- Born: September 26, 1975 (age 50) Los Angeles, California, U.S.
- Occupation: Film director
- Spouse: Taryn Simon ​(m. 2010)​
- Children: 2
- Parent(s): Bruce Paltrow Blythe Danner
- Relatives: Gwyneth Paltrow (sister) Harry Danner (uncle) Apple Martin (niece) Katherine Moennig (half-cousin) Rebekah Neumann (cousin) Gabby Giffords (second cousin)

= Jake Paltrow =

American film director, screenwriter and actor

Jake Paltrow (born September 26, 1975) is an American film director, screenwriter and actor. Coming from a family of actors, he is the younger brother of Gwyneth Paltrow and the son of Bruce Paltrow and Blythe Danner.

== Personal life ==
Paltrow is the son of producer-director Bruce Paltrow and actress Blythe Danner.

His father is Jewish and had a Bar Mitzvah.

He is a half first cousin of actress Katherine Moennig and a second cousin of former U.S. congresswoman Gabby Giffords.

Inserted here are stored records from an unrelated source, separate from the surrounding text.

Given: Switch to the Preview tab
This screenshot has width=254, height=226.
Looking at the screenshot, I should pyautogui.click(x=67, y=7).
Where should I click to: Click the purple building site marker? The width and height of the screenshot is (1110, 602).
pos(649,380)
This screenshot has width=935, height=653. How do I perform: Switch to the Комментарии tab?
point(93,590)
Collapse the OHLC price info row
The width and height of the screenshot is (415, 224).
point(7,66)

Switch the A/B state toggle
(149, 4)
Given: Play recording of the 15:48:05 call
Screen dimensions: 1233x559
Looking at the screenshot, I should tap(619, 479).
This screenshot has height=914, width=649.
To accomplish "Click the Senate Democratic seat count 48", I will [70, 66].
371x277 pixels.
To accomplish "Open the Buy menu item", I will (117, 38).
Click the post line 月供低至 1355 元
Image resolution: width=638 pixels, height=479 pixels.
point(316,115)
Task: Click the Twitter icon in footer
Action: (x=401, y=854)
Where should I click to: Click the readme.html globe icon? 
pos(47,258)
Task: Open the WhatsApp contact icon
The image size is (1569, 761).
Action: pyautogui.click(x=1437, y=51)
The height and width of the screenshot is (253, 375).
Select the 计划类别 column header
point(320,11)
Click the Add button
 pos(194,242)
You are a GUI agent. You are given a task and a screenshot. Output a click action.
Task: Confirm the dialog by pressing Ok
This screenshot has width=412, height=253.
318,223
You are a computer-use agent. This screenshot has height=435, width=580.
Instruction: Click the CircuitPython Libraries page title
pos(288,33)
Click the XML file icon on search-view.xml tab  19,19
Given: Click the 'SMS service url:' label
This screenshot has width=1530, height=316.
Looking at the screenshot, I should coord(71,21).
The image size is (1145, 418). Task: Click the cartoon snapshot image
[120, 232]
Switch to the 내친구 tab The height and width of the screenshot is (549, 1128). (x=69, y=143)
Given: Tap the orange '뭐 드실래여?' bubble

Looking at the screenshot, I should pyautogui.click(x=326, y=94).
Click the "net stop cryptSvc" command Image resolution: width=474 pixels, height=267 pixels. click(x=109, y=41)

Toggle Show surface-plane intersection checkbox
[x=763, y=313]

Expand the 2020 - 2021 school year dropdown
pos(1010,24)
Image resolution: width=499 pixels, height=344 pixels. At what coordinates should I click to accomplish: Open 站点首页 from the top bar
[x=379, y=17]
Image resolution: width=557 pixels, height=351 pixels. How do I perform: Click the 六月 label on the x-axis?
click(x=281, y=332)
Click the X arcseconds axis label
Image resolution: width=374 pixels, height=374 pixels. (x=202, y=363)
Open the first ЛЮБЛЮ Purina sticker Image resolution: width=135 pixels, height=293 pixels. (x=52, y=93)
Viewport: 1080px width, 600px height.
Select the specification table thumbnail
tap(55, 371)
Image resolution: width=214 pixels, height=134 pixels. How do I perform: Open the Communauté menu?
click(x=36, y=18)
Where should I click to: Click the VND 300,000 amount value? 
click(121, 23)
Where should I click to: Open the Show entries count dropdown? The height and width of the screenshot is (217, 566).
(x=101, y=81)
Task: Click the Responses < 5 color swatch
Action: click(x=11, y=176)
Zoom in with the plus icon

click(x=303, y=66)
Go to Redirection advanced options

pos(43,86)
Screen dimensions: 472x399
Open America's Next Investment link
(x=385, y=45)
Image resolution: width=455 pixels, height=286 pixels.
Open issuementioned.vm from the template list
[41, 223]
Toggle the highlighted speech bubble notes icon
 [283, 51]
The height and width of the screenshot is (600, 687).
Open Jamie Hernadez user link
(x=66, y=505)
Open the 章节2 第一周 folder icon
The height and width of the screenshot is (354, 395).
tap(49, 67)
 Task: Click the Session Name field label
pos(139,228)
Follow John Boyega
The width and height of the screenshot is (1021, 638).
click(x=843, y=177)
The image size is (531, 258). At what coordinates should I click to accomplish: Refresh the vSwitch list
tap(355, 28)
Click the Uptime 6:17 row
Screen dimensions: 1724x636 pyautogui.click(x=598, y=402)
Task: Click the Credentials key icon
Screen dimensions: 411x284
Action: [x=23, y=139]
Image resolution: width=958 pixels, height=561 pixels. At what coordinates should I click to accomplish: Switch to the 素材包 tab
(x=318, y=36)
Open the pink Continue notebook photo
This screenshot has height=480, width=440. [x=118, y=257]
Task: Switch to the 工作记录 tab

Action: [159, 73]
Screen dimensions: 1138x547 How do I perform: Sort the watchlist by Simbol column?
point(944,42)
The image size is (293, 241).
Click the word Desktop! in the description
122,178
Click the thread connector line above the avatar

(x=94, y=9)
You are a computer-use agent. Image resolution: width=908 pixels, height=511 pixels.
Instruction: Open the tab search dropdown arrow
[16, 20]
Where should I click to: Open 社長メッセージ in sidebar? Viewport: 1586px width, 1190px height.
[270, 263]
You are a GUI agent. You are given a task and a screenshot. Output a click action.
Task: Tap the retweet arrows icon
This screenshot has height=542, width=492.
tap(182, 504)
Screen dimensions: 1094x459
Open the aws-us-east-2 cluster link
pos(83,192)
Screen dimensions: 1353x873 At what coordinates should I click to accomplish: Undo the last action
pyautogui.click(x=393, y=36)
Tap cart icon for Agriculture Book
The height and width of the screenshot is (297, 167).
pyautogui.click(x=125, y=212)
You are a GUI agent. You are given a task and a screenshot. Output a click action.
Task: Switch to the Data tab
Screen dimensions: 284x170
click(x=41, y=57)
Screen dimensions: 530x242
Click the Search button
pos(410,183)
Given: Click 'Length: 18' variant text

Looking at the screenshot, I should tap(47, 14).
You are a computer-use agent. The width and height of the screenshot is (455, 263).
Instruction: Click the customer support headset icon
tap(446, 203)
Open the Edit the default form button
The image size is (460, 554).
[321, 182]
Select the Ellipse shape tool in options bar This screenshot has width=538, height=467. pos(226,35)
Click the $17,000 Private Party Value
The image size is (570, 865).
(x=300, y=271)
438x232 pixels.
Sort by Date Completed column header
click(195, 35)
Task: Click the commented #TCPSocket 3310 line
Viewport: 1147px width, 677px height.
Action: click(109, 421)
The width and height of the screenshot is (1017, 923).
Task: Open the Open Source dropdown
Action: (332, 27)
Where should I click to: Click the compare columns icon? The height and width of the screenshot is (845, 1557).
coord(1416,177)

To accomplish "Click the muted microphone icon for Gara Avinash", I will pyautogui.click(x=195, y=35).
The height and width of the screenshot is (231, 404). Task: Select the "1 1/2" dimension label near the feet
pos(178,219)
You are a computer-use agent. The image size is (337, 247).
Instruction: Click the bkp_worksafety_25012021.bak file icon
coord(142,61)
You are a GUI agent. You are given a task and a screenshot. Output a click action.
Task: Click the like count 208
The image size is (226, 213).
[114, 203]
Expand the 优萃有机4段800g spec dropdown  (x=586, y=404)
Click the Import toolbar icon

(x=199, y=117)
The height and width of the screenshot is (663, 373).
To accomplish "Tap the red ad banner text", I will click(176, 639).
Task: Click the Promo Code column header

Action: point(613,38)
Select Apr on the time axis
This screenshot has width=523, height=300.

In 1999, Paltrow met photographer and artist Taryn Simon, whom he married in 2010; they have two children together.

== Career ==
Paltrow began his career in television directing some NYPD Blue episodes, such as: Andy Appleseed (2003), Brothers Under Arms (2000) and Big Bang Theory (1999), following in his father's footsteps as a television director.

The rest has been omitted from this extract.